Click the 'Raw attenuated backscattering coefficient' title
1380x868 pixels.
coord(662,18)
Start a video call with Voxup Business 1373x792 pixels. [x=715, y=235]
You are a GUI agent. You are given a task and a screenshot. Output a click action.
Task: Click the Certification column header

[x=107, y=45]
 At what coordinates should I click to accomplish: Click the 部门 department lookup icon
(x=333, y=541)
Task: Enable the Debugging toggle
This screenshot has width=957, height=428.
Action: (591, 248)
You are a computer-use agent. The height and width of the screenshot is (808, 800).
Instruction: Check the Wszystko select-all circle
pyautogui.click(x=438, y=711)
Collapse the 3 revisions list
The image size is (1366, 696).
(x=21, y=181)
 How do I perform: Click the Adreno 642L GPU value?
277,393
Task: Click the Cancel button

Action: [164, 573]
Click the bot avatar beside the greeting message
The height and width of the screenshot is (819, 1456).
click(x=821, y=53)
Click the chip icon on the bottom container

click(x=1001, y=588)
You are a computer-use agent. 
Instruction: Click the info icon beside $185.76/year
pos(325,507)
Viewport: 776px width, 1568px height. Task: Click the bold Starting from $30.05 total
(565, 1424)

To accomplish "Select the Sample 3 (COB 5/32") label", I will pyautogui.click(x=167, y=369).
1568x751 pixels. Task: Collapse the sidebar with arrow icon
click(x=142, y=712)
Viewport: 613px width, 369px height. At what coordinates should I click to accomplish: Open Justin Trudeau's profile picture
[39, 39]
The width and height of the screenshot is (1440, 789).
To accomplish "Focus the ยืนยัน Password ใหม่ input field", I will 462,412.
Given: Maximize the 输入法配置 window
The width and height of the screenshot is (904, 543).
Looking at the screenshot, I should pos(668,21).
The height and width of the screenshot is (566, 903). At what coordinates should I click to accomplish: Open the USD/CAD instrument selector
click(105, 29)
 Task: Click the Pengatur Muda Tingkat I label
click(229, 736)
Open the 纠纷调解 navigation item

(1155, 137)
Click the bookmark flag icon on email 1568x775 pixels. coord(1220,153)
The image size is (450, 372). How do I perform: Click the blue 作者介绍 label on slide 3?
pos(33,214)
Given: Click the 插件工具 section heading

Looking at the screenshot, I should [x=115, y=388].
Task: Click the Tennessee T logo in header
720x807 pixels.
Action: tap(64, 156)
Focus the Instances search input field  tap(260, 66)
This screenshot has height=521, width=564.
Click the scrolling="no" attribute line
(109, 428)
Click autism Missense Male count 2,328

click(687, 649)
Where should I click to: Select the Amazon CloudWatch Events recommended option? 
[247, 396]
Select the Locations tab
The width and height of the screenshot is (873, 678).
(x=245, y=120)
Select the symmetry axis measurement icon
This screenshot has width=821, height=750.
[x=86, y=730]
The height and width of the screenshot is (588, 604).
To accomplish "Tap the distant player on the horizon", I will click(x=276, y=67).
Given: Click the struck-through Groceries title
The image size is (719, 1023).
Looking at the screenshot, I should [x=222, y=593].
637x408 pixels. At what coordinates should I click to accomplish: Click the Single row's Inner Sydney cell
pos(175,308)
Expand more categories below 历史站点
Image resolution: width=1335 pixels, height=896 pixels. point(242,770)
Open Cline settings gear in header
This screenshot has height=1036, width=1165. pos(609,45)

WORK TO COMPLETE: Say the number of lines in the listing that hold "will", with no added words.

SOLUTION FOR THIS TASK: 3